Prompt =>
Show every line below that contains the string "page". Case matters.
==============================
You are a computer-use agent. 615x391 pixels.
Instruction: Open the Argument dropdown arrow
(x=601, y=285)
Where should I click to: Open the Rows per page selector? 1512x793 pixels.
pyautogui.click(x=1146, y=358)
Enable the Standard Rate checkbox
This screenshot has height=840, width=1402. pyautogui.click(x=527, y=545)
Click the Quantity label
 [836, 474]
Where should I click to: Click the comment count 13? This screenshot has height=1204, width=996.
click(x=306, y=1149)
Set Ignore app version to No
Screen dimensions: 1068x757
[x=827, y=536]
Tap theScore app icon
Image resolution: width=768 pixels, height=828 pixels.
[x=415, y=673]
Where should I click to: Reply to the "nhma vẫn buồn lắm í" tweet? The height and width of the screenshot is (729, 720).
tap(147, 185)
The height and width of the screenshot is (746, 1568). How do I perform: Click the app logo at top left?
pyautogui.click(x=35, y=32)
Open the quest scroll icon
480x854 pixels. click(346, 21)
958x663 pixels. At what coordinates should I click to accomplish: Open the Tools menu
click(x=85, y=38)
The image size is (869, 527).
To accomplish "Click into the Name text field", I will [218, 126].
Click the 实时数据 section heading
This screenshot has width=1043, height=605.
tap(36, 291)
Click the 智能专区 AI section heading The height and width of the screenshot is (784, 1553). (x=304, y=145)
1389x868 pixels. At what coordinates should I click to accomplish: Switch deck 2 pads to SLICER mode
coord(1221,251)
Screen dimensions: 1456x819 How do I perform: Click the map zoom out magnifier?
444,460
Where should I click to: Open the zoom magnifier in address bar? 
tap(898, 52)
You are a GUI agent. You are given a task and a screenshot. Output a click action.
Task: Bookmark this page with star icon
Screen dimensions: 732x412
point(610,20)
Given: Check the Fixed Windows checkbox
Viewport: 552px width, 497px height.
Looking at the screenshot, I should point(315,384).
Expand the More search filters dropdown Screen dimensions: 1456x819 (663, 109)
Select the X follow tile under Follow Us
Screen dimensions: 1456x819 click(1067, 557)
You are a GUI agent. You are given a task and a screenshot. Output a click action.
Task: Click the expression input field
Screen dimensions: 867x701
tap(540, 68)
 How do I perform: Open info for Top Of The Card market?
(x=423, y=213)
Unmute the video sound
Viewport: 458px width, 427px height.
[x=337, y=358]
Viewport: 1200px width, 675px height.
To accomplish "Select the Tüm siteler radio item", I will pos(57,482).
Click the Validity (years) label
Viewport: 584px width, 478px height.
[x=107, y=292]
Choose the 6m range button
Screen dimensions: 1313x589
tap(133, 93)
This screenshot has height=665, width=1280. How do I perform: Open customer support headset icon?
==============================
Answer for this exercise =>
Where should I click to: Open the Rows per page selector? 1512x793 pixels.
Task: Bookmark this page with star icon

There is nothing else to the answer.